Mustapha still held the ball of fire, looking desperately around the basement for some place to throw it. Then he spotted me standing before him with a gun leveled, and his already frightened eyes widened further. I could tell he was going to throw the flaming wad at me, so I squeezed the trigger. I never got a chance to see if I hit him.

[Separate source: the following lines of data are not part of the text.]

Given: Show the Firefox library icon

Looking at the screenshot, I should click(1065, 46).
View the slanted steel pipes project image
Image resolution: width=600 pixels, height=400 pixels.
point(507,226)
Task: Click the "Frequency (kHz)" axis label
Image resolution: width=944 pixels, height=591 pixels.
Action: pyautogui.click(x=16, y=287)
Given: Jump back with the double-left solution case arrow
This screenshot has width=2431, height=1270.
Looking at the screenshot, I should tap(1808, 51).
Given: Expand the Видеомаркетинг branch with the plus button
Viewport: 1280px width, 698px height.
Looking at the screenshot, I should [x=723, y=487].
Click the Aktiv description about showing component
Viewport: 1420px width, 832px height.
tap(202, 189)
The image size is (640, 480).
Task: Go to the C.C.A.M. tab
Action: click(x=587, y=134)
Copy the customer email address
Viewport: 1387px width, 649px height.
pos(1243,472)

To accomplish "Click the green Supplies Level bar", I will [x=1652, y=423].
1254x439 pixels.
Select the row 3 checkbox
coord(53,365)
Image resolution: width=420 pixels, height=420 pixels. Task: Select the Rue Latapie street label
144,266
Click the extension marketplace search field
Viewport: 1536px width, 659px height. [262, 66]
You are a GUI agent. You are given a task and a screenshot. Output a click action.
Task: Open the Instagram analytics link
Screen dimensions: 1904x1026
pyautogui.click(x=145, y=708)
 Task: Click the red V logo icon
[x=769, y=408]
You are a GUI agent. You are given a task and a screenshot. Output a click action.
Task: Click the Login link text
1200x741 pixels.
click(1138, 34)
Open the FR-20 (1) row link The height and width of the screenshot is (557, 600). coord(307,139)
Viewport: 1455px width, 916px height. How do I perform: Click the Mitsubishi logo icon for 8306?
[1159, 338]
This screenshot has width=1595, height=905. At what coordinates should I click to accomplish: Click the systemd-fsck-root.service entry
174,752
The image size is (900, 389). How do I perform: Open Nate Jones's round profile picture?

The crack of my Luger was lost in the explosion that engulfed the Sword’s co-conspirator. I don’t know whether my slug detonated the pressurized shaving cream can, or if the heat from the blazing plastic touched off the bomb. Maybe it was a combination of both. Mustapha had raised the bundle to toss it my way and the blast caught him full in the face. Knocked to my knees by the force of the explosion, I watched as his features disintegrated. Just as the cellar went dark again — the explosion snuffed out the flames — it appeared to me as if the killer’s eyeballs had turned to liquid and were streaming down his cheeks.
Shaken, but unhurt, I stumbled to my feet and heard Sherima screaming inside the room that had been her torture chamber not long before.
“Nick! Nick! Are you all right? What happened?”
I stepped back into the doorway so she could see me.
“Score two points for our team,” I said. “Now help me get this stuff off my arm. Everything’s going to be all right.”